■ **THE EXERCISE**: Lay out the lines of the material below as a JSON list of strings, one string per line and no blank lines, and leave the pictures out.

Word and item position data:
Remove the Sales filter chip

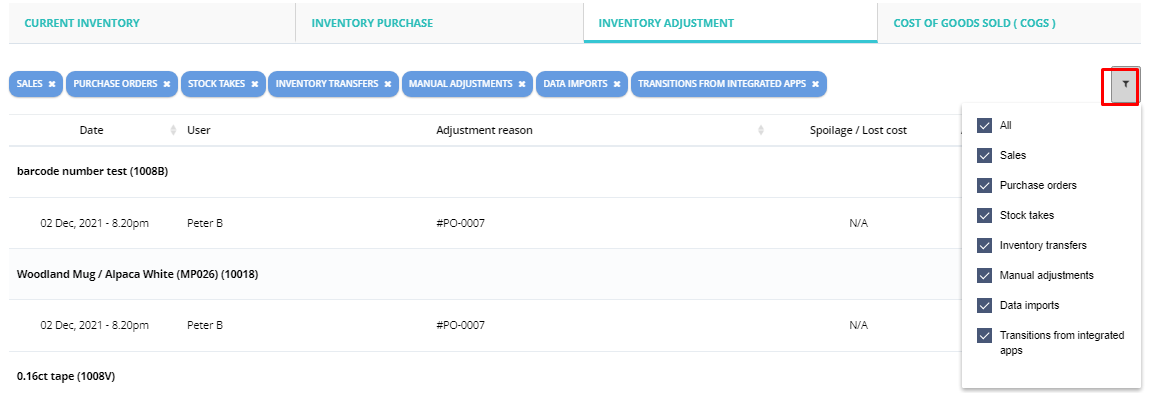[52, 84]
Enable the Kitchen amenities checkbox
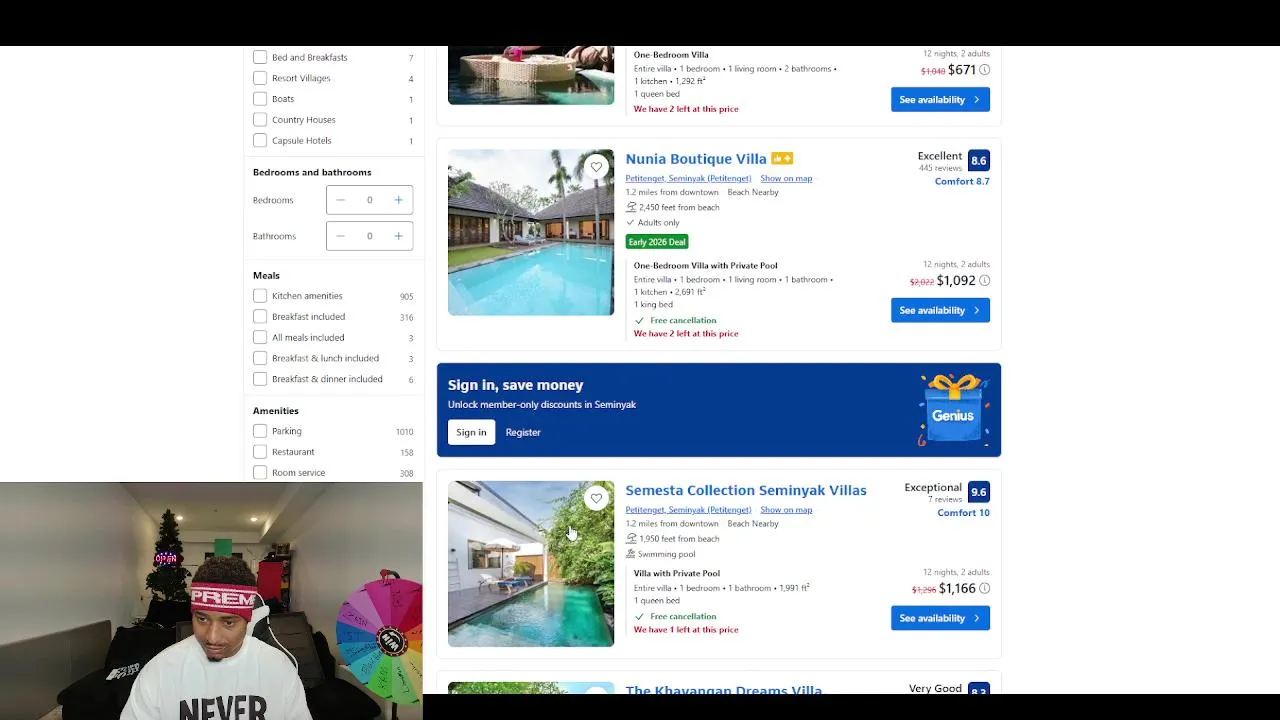Image resolution: width=1280 pixels, height=720 pixels. [260, 296]
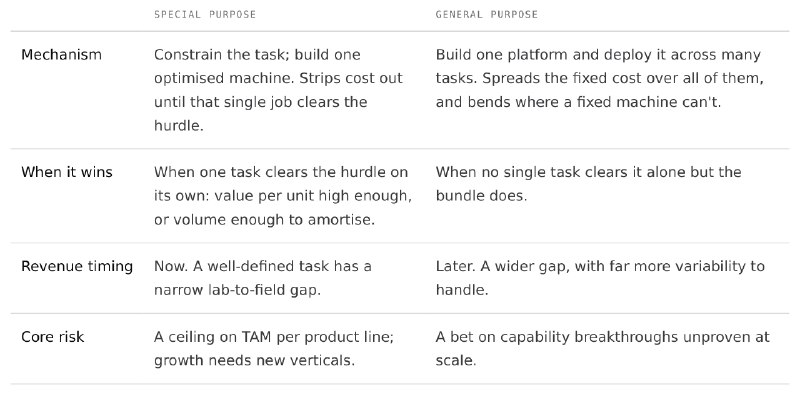Click the 'Now. A well-defined task' cell
This screenshot has width=800, height=395.
coord(263,278)
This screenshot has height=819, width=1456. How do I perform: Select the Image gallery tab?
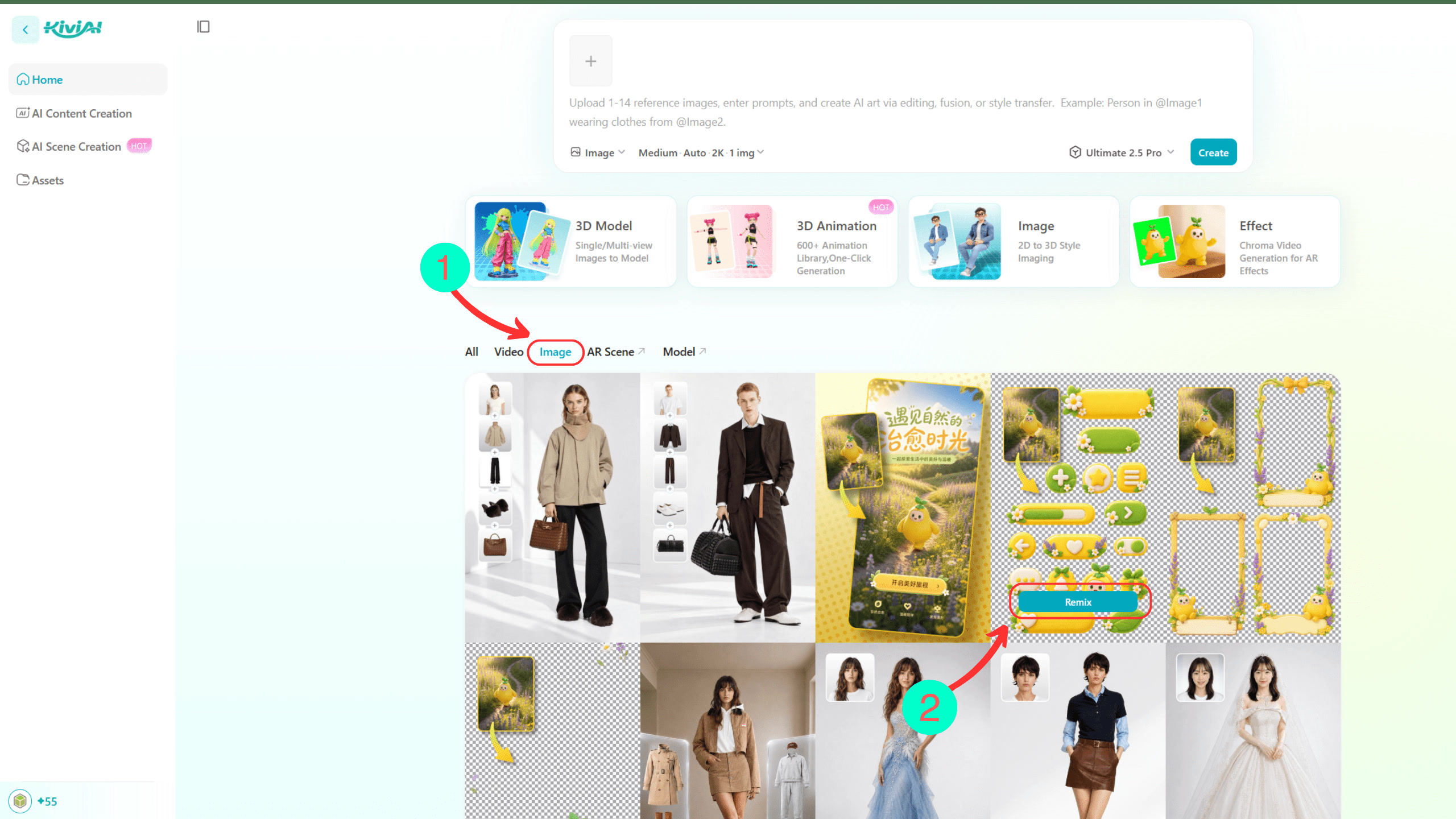(555, 352)
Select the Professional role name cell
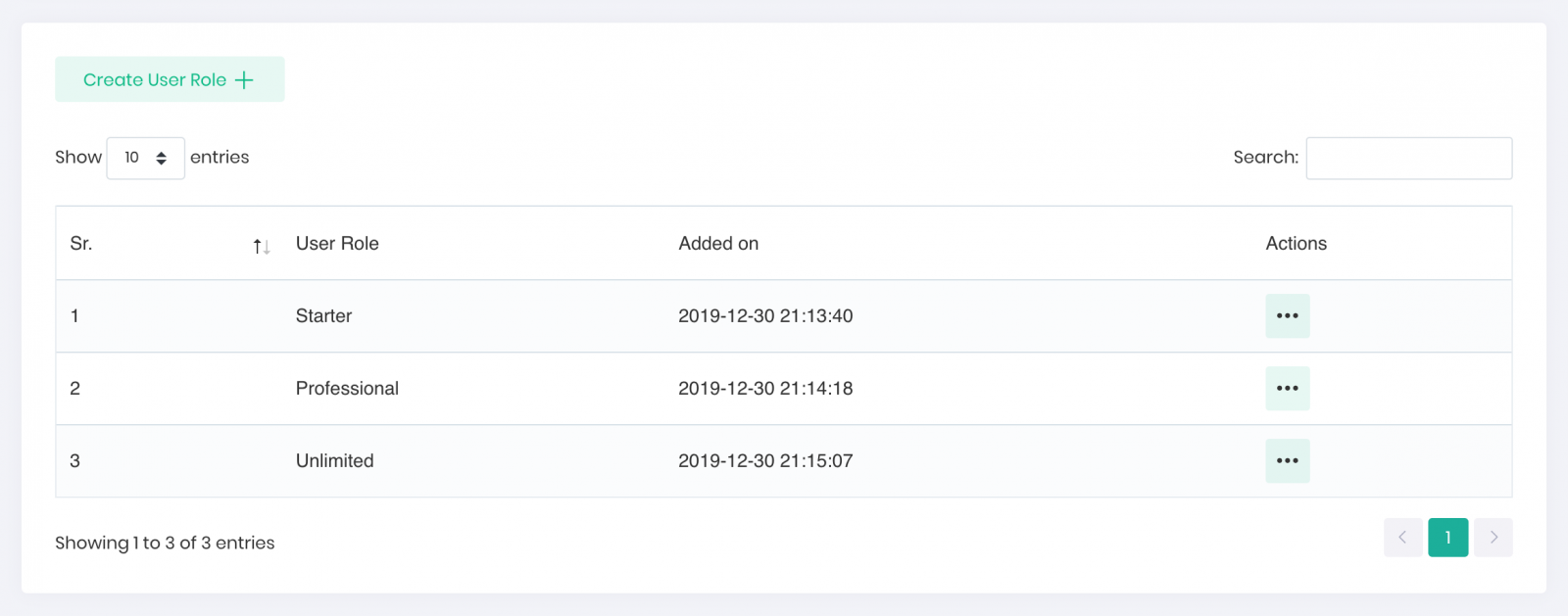Image resolution: width=1568 pixels, height=616 pixels. [x=347, y=389]
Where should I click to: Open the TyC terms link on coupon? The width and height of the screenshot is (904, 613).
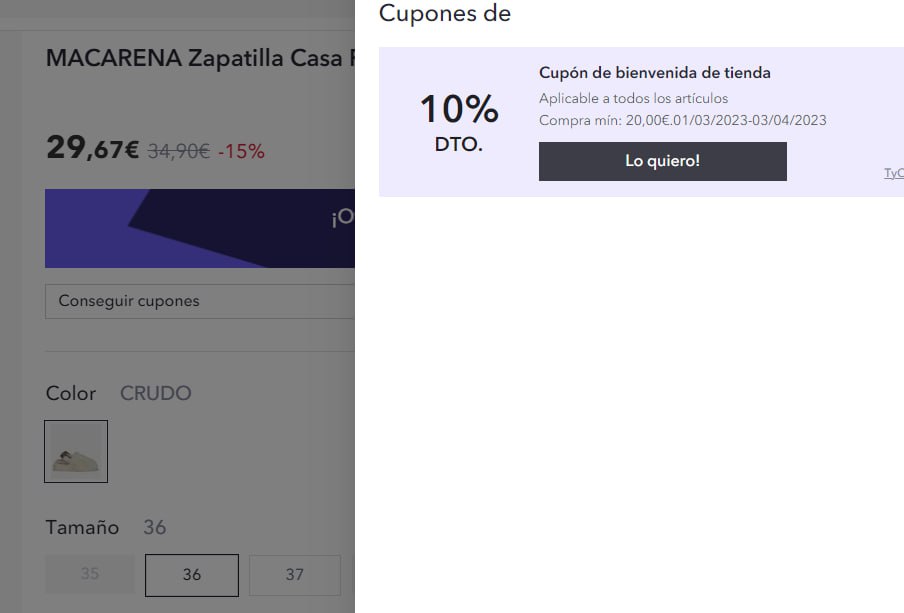(894, 173)
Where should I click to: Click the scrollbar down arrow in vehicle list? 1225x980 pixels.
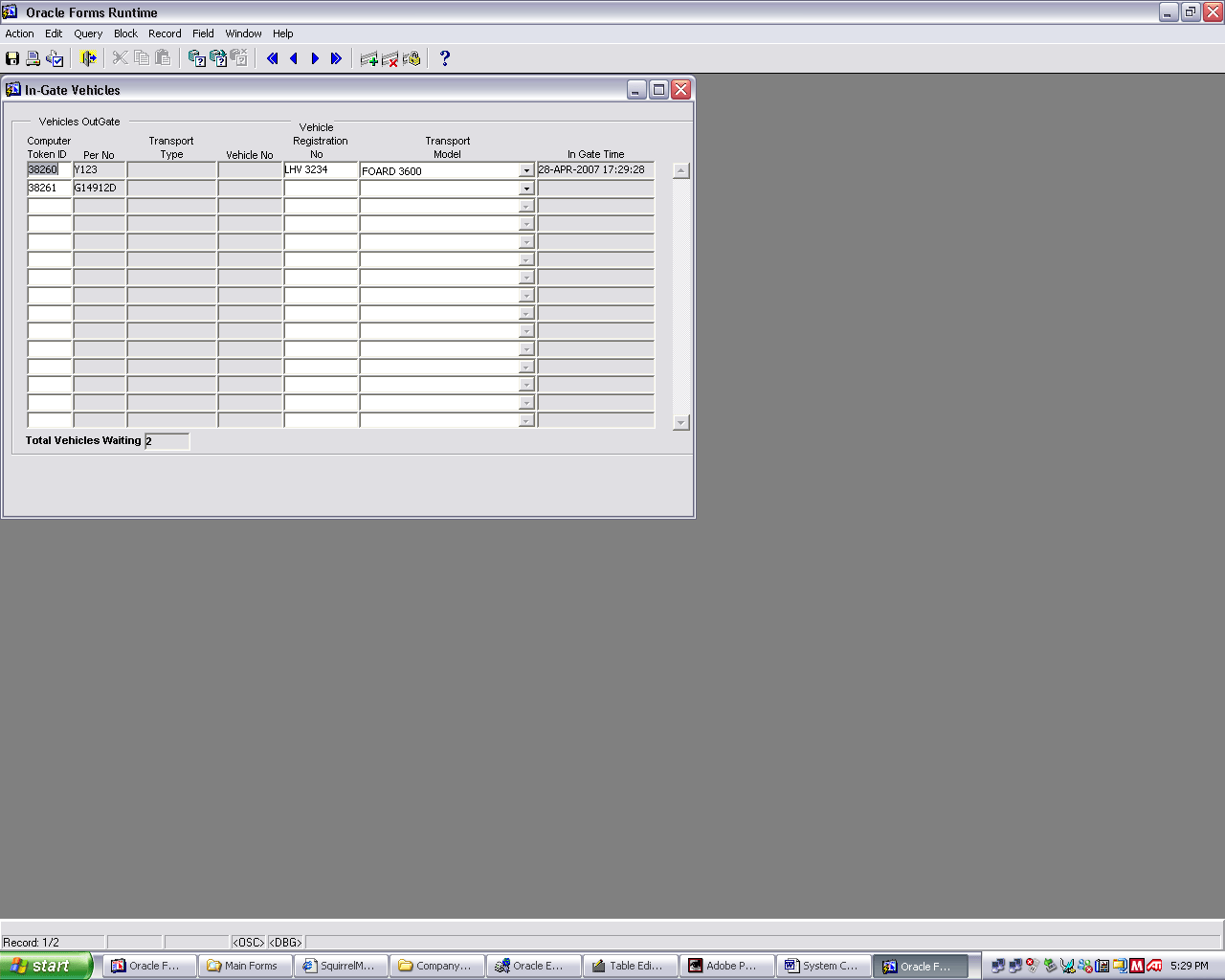point(681,422)
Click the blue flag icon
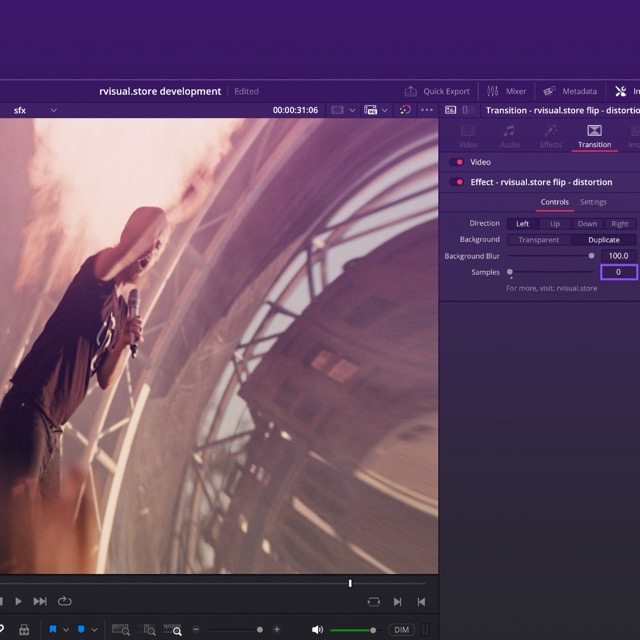Screen dimensions: 640x640 (x=53, y=630)
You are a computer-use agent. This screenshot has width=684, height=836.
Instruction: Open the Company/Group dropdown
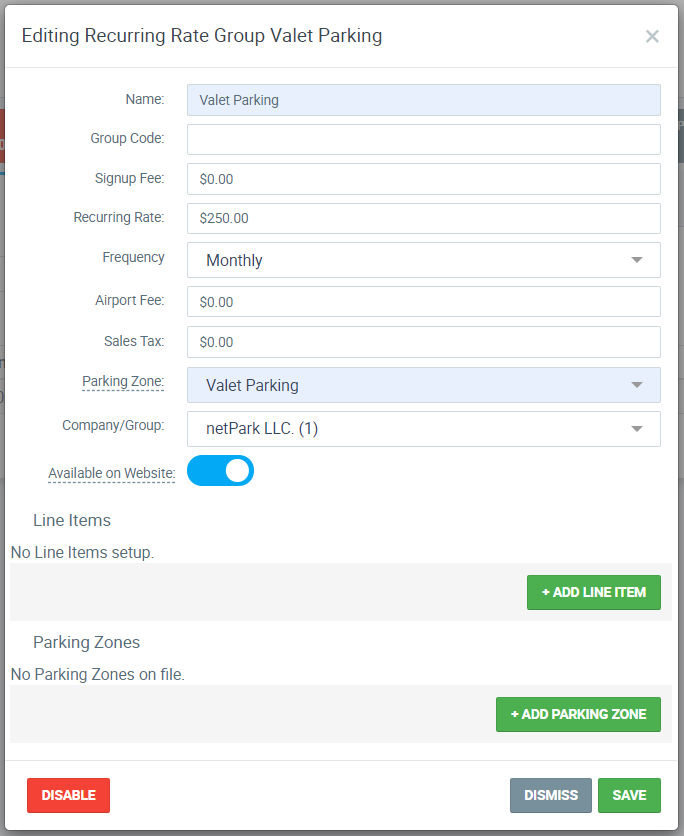point(423,428)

■ **RESULT FOR THIS TASK**:
[
  "Remove the Sales filter chip",
  "[52, 84]",
  "Enable the Kitchen amenities checkbox",
  "Image resolution: width=1280 pixels, height=720 pixels. [260, 296]",
  "Click the 'Now. A well-defined task' cell",
  "This screenshot has width=800, height=395.",
  "coord(263,278)",
  "This screenshot has height=819, width=1456. How do I perform: Select the Image gallery tab?",
  "(555, 352)",
  "Select the Professional role name cell",
  "Image resolution: width=1568 pixels, height=616 pixels. [x=347, y=389]",
  "Where should I click to: Open the TyC terms link on coupon? The width and height of the screenshot is (904, 613).",
  "(894, 173)",
  "Where should I click to: Click the scrollbar down arrow in vehicle list? 1225x980 pixels.",
  "point(681,422)",
  "Click the blue flag icon",
  "Screen dimensions: 640x640 (x=53, y=630)",
  "You are a computer-use agent. This screenshot has width=684, height=836.",
  "Instruction: Open the Company/Group dropdown",
  "point(423,428)"
]